Saved data entries:
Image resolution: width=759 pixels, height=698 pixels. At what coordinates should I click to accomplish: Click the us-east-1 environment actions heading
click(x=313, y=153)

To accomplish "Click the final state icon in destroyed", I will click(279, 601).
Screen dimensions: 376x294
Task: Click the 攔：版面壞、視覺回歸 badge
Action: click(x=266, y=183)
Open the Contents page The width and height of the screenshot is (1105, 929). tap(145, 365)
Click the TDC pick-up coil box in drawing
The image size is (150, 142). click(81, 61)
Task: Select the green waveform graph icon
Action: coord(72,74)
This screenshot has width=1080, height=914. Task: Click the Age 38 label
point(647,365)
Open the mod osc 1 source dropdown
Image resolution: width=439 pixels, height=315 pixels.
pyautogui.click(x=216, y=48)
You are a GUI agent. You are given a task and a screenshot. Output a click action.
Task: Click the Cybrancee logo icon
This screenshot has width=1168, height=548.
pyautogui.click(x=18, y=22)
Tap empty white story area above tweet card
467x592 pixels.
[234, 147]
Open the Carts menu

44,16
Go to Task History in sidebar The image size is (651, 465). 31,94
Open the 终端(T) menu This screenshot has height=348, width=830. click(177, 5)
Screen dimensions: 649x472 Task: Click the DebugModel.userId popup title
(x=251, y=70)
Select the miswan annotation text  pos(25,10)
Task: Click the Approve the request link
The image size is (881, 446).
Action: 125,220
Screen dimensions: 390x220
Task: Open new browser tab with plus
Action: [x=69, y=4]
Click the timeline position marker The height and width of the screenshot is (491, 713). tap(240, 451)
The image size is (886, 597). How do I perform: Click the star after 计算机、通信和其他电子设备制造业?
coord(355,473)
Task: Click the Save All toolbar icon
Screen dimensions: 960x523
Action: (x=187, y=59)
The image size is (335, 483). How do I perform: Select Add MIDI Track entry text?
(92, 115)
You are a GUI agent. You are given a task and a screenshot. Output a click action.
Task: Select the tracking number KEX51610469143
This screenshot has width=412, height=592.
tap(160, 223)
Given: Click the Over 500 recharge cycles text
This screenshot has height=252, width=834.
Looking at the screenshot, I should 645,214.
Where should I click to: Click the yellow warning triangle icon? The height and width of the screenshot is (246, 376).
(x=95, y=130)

What to work on:
Copy out each entry once more, character for character.

Result of the task:
Image resolution: width=759 pixels, height=698 pixels. At what coordinates should I click to accomplish: Click the us-east-1 environment actions heading
click(x=313, y=153)

To accomplish "Click the final state icon in destroyed", I will click(279, 601).
Screen dimensions: 376x294
Task: Click the 攔：版面壞、視覺回歸 badge
Action: click(x=266, y=183)
Open the Contents page The width and height of the screenshot is (1105, 929). tap(145, 365)
Click the TDC pick-up coil box in drawing
The image size is (150, 142). click(81, 61)
Task: Select the green waveform graph icon
Action: coord(72,74)
This screenshot has width=1080, height=914. Task: Click the Age 38 label
point(647,365)
Open the mod osc 1 source dropdown
Image resolution: width=439 pixels, height=315 pixels.
pyautogui.click(x=216, y=48)
You are a GUI agent. You are given a task and a screenshot. Output a click action.
Task: Click the Cybrancee logo icon
This screenshot has width=1168, height=548.
pyautogui.click(x=18, y=22)
Tap empty white story area above tweet card
467x592 pixels.
[234, 147]
Open the Carts menu

44,16
Go to Task History in sidebar The image size is (651, 465). 31,94
Open the 终端(T) menu This screenshot has height=348, width=830. click(177, 5)
Screen dimensions: 649x472 Task: Click the DebugModel.userId popup title
(x=251, y=70)
Select the miswan annotation text  pos(25,10)
Task: Click the Approve the request link
The image size is (881, 446).
Action: 125,220
Screen dimensions: 390x220
Task: Open new browser tab with plus
Action: [x=69, y=4]
Click the timeline position marker The height and width of the screenshot is (491, 713). tap(240, 451)
The image size is (886, 597). How do I perform: Click the star after 计算机、通信和其他电子设备制造业?
coord(355,473)
Task: Click the Save All toolbar icon
Screen dimensions: 960x523
Action: (x=187, y=59)
The image size is (335, 483). How do I perform: Select Add MIDI Track entry text?
(92, 115)
You are a GUI agent. You are given a task and a screenshot. Output a click action.
Task: Select the tracking number KEX51610469143
This screenshot has width=412, height=592.
tap(160, 223)
Given: Click the Over 500 recharge cycles text
This screenshot has height=252, width=834.
Looking at the screenshot, I should 645,214.
Where should I click to: Click the yellow warning triangle icon? The height and width of the screenshot is (246, 376).
(x=95, y=130)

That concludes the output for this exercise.